[External] Re: [openhpc-users] xcat efi stateful on instdisk=nvme0n1 stuck at "Generate the repository for the installation" #pxe #openhpc

Miroslav Hodak <mhodak@...>



I have been following this issue and glad you got this resolved. As you said, the partitionfile is what fixed it and now you are using it correctly.


Not sure what was your issue, do not be confused by messages “Found /dev/sdk, generating partition file”, these messages do not mean that the drives will actually be used.


Miro Hodak, PhD

HPC & AI Developer

Lenovo United States


From: OpenHPC-users@groups.io <OpenHPC-users@groups.io> On Behalf Of jesse.stacey@...
Sent: Thursday, September 19, 2019 2:29 PM
To: OpenHPC-users@groups.io
Subject: [External] Re: [openhpc-users] xcat efi stateful on instdisk=nvme0n1 stuck at "Generate the repository for the installation" #openhpc #pxe


hmm not much interest in this thread, but for completion and anyone that prefers to go the OpenHPC / xCat stateful route, I will show what happened with this finally.

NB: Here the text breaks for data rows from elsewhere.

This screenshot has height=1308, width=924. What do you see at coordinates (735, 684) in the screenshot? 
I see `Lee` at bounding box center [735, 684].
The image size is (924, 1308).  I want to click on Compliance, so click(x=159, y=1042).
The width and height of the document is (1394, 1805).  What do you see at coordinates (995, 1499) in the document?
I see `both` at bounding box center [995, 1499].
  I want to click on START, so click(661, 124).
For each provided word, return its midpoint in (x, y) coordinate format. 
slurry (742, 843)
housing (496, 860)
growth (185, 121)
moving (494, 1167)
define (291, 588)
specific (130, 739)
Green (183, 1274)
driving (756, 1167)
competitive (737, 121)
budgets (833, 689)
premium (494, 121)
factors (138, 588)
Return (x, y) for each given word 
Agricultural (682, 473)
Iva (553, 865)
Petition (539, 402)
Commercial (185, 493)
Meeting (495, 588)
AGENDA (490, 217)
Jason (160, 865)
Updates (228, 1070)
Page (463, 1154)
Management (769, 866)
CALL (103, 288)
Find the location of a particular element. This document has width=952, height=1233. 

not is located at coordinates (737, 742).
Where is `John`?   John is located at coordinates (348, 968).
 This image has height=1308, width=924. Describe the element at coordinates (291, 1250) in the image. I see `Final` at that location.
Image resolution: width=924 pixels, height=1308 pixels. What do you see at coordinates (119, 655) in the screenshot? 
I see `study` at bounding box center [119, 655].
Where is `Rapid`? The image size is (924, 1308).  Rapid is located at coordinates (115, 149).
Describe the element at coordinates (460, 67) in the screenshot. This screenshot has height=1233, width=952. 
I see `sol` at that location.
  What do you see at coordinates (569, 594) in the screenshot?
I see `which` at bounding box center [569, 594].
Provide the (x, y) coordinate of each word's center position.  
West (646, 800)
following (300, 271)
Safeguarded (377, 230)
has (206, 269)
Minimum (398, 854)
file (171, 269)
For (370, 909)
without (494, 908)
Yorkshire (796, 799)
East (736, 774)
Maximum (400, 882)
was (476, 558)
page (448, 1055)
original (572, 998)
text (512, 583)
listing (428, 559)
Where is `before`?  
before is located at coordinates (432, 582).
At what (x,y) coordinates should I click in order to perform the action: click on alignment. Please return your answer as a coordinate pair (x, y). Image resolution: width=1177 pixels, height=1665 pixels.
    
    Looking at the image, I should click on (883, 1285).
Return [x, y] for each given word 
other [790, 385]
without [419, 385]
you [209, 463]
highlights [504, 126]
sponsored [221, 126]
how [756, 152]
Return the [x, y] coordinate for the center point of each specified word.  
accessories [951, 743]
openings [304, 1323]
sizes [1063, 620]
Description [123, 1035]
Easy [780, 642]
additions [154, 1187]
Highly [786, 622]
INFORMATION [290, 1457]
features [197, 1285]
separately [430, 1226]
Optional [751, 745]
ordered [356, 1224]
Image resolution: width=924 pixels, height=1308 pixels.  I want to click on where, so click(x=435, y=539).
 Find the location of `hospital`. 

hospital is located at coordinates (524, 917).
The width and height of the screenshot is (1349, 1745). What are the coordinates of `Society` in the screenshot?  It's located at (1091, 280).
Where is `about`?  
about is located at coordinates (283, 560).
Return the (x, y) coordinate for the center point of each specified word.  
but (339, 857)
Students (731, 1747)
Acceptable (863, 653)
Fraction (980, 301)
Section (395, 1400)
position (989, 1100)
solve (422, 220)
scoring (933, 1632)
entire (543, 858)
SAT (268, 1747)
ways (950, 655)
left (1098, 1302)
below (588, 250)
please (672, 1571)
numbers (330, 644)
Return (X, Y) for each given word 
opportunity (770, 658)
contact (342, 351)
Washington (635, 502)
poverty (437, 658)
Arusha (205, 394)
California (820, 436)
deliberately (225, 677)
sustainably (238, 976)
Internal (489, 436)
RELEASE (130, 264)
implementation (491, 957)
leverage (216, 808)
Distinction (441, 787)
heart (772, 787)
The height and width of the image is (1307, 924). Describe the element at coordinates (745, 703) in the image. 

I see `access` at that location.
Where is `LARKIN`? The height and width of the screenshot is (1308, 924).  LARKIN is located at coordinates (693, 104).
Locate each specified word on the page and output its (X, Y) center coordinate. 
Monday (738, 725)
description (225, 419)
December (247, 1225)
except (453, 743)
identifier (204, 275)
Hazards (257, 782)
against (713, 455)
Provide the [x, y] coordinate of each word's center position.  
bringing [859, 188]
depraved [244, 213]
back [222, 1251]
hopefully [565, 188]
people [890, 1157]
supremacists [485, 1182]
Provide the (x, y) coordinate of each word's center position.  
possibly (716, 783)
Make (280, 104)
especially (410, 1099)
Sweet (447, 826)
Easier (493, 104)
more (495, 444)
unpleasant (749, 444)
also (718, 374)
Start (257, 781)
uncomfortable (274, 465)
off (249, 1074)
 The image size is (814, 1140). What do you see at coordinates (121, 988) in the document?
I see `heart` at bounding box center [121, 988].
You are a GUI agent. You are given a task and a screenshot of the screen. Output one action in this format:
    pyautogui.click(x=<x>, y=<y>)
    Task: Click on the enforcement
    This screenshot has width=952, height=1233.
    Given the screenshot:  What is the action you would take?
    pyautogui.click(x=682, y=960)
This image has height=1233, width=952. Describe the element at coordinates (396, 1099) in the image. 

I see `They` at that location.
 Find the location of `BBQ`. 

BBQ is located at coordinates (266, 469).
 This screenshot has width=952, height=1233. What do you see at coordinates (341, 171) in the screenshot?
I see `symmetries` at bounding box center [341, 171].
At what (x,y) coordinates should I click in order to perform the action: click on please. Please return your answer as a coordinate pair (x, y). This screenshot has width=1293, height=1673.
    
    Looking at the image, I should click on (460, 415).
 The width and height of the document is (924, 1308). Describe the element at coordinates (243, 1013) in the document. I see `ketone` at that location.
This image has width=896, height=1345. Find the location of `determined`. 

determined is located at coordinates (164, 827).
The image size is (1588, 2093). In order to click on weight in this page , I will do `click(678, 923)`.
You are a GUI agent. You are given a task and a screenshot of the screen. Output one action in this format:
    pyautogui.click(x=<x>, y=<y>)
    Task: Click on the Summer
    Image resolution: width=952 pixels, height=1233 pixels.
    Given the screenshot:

First of all, the NEXTSERVER line might be the cause of some issues since it is grepping through output that is subject to change, but the real issue was my partitionfile.
Debian/Ubuntu uses a partitionfile.sh script while RHEL / Centos prefers to use a kickstart formatted partitionfile. I just went to a functional node that already kickstarted properly, and grabbed the partitioning from /root/anaconda-ks.cfg. It looks like this:

part swap --fstype="swap" --ondisk=nvme0n1 --size=4096
part /boot --fstype="xfs" --ondisk=nvme0n1 --size=512
part / --fstype="xfs" --ondisk=nvme0n1 --size=911056
part /boot/efi --fstype="efi" --ondisk=nvme0n1 --size=50 --fsoptions="defaults,uid=0,gid=0,umask=0077,shortname=winnt"

I saved this to /install/custom/my-partitions and attached it to the install image with: 

chdef -t osimage centos7.6-x86_64-install-compute -p partitionfile=/install/custom/my-partitions

Then regenerate the xcat file for the node(s): 

nodeset compute osimage=centos7.6-x86_64-install-compute

This regenerates the files inside /install/autoinst . You can empty this folder before issuing nodeset to make sure they are regenerated.

Then tell xcat to reboot the node(s) for reinstall :

rsetboot compute net
rpower compute boot

If you do tail on the xcat log (or ssh to the node being installed), just ignore the Found /dev/sdx , it should use the drive you specified in the partitionfile for your osimage regardless:

For a more verbose output of whats happening during the xcat kickstart, use xcatprobe before flagging the node(s) for reinstall. I usually do this from a screen tty session, and make sure you set xcatdebugmode=2 :

Thats it. I would have loved to continue using warewulf, it just gives so many headaches for anyone wanting to use use nvme boot drives in stateful, I had no choice but to go with xcat.